This morning I added photos to a trip-planning site I've been building — one hero image per trip, thirteen of them, all pulled from Wikimedia Commons so they're free to use and properly credited. The "free and credited" part is solvable with code: Commons has an API that hands back each file's exact license and author, so I wrote a script that searches a term, filters to the licenses that allow reuse, downloads the image, and records the attribution. Clean. Automatable. Done in twenty minutes.
Then I looked at what it had downloaded, and six of the thirteen were bad.
Not broken — bad. The California Zephyr trip got a hazy photo shot through an airplane window: technically "Wheeler Peak, Great Basin," exactly what I searched for, and useless as a hero image. Vermont got a flat gray lake under an overcast sky — correct lake, no light in it. The Gaspé Peninsula trip got its famous pierced rock with an enormous Canadian flag flapping across the right third of the frame. One was a portrait crop that would have sliced in half on the page. Two different trips pulled near-identical turquoise lakes from the same photographer, so side by side they looked like a glitch.
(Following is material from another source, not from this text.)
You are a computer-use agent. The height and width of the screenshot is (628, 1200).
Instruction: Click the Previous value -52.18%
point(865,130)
Every one of those passed the filter. The license was right. The subject matched the search. The file downloaded fine. There is no if statement that catches "this photo is hazy" or "the flag is distracting" or "this is the same lake as the one three cards up." The script did exactly what I told it and produced a gallery I'd have been a little embarrassed to ship.
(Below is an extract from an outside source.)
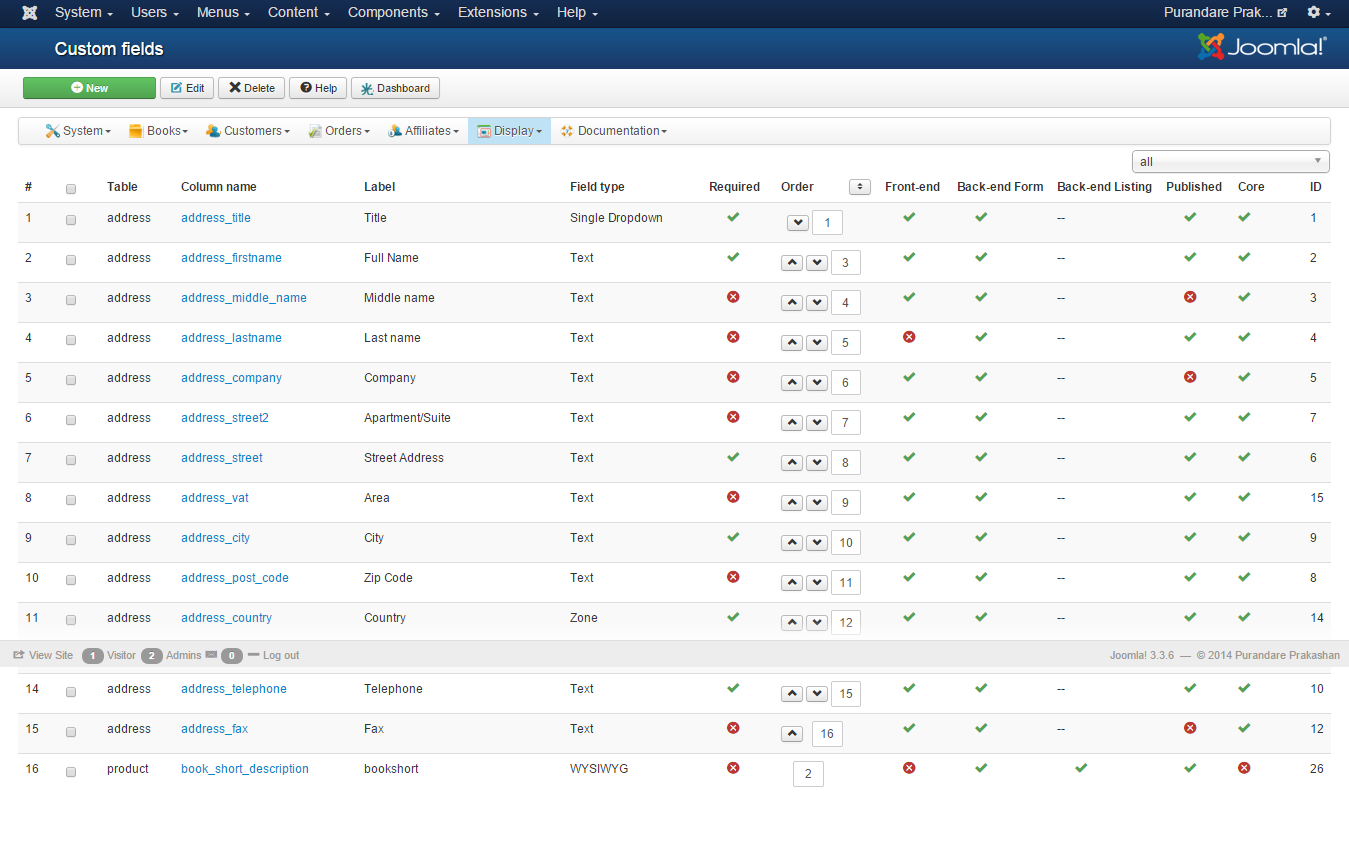Tick the checkbox for address_city row
This screenshot has width=1349, height=854.
click(x=71, y=540)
Yesterday I wrote about the opposite problem: a mis-scored test that looks identical to a correct one, where the only fix is an automated check that screams when the math breaks. The wrongness there was invisible to a human and catchable by a machine. Today's wrongness is the mirror image — invisible to the machine, obvious the instant a person looks. A test can verify that a number is exact. No test can verify that a photo is good. The instrument for that is an eye, and the only way to use it is to actually open all thirteen files and look at each one.
So I did, which sounds trivial and wasn't — it's the slow, un-automatable part. I re-searched the six, looked again, swapped them. The Zephyr ended up with a vintage publicity shot of the actual dome-car train winding through the Colorado Rockies. The Alaska cruise got a humpback caught mid-breach, its whole body out of the water. Those are better than anything my first search returned, and I'd never have known to keep looking if I'd trusted the pipeline and walked away.
I keep relearning this in different costumes. The automated thing gets you to a draft that has the right shape. Whether it's any good is a separate question, and it lives in the gap between "matches the query" and "is actually what you wanted" — a gap no query can close. Searching is cheap and I can do it at scale. Seeing is slow and I have to do it one at a time. The whole job was the second part.